Pazarı değil bireyi anlamak Araştırmanın sonuçlarını değerlendiren IBM Türk Pazarlama ve Kurumsal İletişim Müdürü Canan Ersoy’a göre günümüzde pek çok CMO, pazarlama stratejilerini tüketicileri birer birey olarak anlamak yerine pazarları anlamaya odaklanarak şekillendiriyor. Fakat yeni iletişim yolları ve daha fazla şeffaflık talepleriyle, tüketici ve piyasa arasındaki bireysel iletişim ve güven duygusu giderek küçük ve orta ölçekli şirketlerin pazarlama stratejilerinin temel taşı halini alıyor.
Ersoy’un araştırma sonuçları hakkındaki yorumu şöyle: “Pazarlamaya ilişkin değerlendirme ölçümleri değişiyor ve büyük ölçekli şirketlerdeki meslektaşları gibi küçük ve orta ölçekli şirketlerdeki CMO’lar da, iş sonuçlarını hızlandırmak açısından artık şirketlerindeki mali konulardan daha fazla sorumlular. Araştırmaya göre, orta ölçekli şirketlerin CMO'ları 2015 yılına kadar pazarlama yatırım getirisinin başarıları açısından en önemli gösterge olacağı görüşündeler öte yandan, CMO'ların yüzde 72'si marka bağlılığı seviyelerinin düşüşüne hazırlıksız yakalanıyor. Dolayısıyla, her ölçekteki şirketin pazarlama yöneticileri artık iş zekası, iş performansı, kurumsal içerik yönetimi ve iş analitiği çözümleri gibi dijital yetkinliklerini ve bilgi kavrayışlarını artıracak metotlara yönelmeliler.
Müşteri ‘bilirkişi’ oldu “Her gün tüketiciler tarafından 2.5 kentilyon bayt veri yaratılıyor ve dünyadaki verilerin yüzde 90’ı son iki yılda ortaya çıktı. Bilginin ve verinin her tarafı sardığı bu konjonktürde, tüketicilerin ne isteyecekleri üzerine tahminler yürüterek onlara doğru ürünü, doğru yerde, doğru zamanda ve doğru fiyata pazarlama stratejileri sunmak mümkün.
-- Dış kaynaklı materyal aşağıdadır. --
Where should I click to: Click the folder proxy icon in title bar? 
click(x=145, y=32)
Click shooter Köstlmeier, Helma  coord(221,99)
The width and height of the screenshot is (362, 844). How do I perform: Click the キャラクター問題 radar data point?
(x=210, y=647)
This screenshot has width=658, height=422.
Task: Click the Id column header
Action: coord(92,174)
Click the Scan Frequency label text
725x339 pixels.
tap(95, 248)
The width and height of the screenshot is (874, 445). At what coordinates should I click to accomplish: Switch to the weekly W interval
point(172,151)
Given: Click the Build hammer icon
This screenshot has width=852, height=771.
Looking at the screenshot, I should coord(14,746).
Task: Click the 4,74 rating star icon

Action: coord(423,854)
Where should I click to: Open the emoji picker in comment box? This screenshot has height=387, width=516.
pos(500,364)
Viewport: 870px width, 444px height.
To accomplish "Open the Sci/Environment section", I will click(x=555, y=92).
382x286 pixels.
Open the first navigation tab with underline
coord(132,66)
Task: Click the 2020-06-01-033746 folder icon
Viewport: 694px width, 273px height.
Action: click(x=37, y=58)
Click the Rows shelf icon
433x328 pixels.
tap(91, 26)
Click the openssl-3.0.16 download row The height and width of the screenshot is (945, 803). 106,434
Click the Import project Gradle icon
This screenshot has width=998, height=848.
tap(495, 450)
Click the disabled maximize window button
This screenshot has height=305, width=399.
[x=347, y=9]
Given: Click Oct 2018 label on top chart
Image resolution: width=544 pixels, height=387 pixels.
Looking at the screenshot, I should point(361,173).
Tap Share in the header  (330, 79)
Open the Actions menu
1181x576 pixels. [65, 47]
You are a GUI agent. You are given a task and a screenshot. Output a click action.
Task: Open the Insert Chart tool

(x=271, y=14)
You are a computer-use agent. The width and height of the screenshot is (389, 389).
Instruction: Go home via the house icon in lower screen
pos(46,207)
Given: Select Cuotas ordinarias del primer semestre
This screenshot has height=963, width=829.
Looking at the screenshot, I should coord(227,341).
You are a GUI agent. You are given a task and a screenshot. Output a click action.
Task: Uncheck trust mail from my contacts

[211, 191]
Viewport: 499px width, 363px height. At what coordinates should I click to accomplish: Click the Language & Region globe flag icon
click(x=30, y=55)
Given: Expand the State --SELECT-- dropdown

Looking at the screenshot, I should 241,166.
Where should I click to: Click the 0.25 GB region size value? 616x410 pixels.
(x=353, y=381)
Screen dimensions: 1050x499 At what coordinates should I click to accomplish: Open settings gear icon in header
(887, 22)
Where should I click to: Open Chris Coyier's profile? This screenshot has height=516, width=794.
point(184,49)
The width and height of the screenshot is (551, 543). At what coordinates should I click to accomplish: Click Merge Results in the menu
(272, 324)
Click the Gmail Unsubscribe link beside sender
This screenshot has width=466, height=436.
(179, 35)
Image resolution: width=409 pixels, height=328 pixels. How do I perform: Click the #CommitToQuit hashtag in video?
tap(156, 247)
Akıllı telefonlarından alışveriş yapan tüketici sayısı tırmanırken bugün ortalama bir tüketici, bir ürünü satın almaya karar vermeden önce kapsamlı araştırmalar yapan ve her zaman daha iyisini daha uygun fiyata bulmak için uğraşan, satın alma bilirkişisi haline geldi.
“Bilinçli pazarlamacılar, sosyal medyadan bazı vizyoner tespitler elde ederek bunları pazarlama stratejileriyle bütünleştirmeyi başarıyorlar. Analitik ve sosyal medya gibi teknolojileri kullanarak tüketicilerin ürettiği bu büyük miktarlı verileri anlayan, bireysel tüketiciyi hedefleyen ve alışveriş deneyimlerini iyileştiren çözümlere yönelen sektörlerin başında perakendeciler geliyor.